--- start of Text passage ---
- Updated all plugins/themes
- Changed all passwords
- Installed security plugin (Wordfence)
- Set up monitoring
Site back online: 72 hours after discovery.
3/ Week 1: Google communication:
Clearing blacklist:
Day 4: Request malware review
- Submitted reconsideration in GSC
- Documented all cleanup actions
- Listed security measures implemented
Day 5-7: Monitor status
- Google reviewed within 48 hours
- Malware warning removed
- Safe Browsing cleared
But rankings still down 73%. Traffic still at 15K.
Real recovery work begins now.
4/ Week 2-3: Spam URL cleanup:
Deindexing bad pages:
Challenge: 12,000 spam URLs still in Google index
Solution sequence:
- Created list of all spam URLs
- Returned 410 Gone status (not 404)
- Submitted removal requests in GSC (bulk)
--- end of Text passage ---
--- start of Given information ---
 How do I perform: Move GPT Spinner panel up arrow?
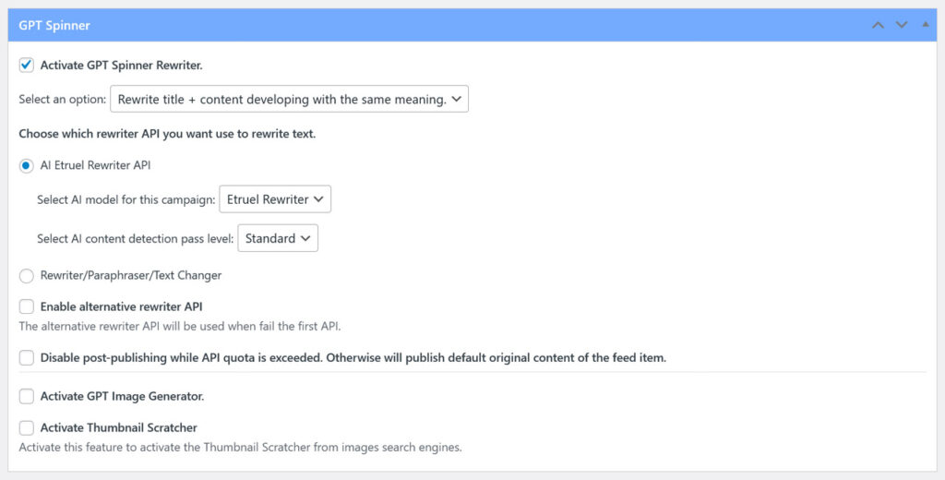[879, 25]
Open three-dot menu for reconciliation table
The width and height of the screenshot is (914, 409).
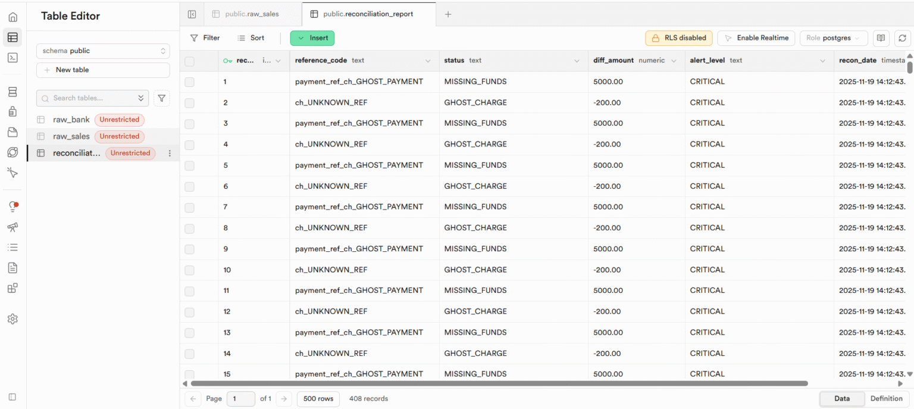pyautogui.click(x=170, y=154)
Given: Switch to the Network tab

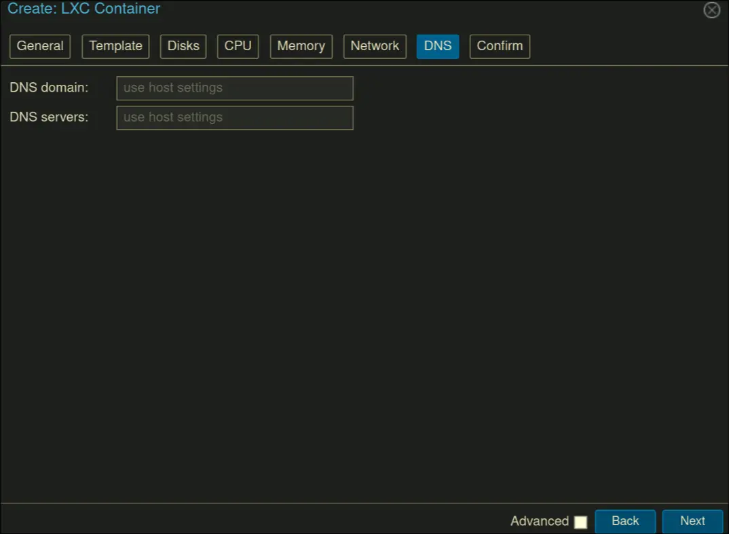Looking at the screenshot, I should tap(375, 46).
--- end of Given information ---
Objective 1 »
For each statement below, say whether it agrees with the site recovery text, answering yes or no and quoting the words of the text that decide it.
(a) The site was back online 72 hours after the problem was discovered.
(b) Google took more than a week to review the reconsideration request.
(c) The spam URLs were set to return a 404 status.
Objective 2 »
According to the site recovery text, how many spam URLs were still in Google's index at the start of weeks 2–3?
Objective 3 »
Please carry the site recovery text forward from its last line, keeping the same list style.

Written answer 1 »
(a) Yes: "Site back online: 72 hours after discovery."
(b) No: "Google reviewed within 48 hours"
(c) No: "Returned 410 Gone status (not 404)"

Written answer 2 »
12,000 spam URLs.

Written answer 3 »
- Created updated sitemap (clean URLs only)
- Disavowed spam domains linking to spam pages
Progress: 8,400 spam pages removed from index by week 3.
5/ Week 4-5: Content restoration:
Fixing legitimate pages:
Issues found:
- 80 legitimate pages affected by hack
- Spam text injected into footers
- Hidden links added to content
- Meta descriptions corrupted
Cleanup process:
- Manually reviewed all 80 pages
- Removed injected spam
- Restored original content
- Verified clean code
Quality check: Each page manually inspected.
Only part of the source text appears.